### Assigned task
Which lines in the data below contain the word "agent"? Return each of them.

= Beginning of Section =

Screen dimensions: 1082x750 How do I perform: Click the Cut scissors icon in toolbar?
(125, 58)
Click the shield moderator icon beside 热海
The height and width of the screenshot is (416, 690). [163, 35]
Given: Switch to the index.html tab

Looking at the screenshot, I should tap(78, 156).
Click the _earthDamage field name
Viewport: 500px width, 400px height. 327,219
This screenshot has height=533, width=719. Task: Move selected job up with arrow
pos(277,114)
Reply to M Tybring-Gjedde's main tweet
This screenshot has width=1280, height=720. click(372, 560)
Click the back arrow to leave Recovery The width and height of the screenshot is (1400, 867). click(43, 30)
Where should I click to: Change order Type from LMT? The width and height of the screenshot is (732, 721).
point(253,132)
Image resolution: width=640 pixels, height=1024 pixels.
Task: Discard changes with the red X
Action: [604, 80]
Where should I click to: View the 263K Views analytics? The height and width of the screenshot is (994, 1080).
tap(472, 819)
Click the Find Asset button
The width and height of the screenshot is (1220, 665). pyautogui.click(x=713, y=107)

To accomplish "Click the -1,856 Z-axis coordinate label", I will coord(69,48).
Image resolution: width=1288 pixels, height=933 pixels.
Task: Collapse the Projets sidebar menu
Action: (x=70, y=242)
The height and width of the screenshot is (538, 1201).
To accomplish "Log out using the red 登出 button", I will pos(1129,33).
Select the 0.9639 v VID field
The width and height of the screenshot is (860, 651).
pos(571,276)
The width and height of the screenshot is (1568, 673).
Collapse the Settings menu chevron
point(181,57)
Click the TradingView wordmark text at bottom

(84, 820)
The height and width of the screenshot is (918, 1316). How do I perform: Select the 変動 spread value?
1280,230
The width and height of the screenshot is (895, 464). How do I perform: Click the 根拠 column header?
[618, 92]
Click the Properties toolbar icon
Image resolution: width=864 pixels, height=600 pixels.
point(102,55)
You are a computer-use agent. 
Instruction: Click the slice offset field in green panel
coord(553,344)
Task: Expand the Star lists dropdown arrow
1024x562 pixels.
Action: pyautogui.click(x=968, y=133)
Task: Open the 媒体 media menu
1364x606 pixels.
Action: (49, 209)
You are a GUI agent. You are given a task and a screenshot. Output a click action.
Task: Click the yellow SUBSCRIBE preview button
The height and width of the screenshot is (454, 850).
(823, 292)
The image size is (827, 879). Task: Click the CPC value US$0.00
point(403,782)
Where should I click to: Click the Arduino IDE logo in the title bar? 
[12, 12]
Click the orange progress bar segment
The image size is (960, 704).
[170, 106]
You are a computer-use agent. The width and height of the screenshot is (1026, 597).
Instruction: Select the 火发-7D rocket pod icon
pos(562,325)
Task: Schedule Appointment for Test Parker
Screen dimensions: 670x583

= End of Section =

### Expected answer
You are a computer-use agent. 
You are a GUI agent. You are given a task and a screenshot. Output a click action.
You are a computer-use agent. The width and height of the screenshot is (1026, 597).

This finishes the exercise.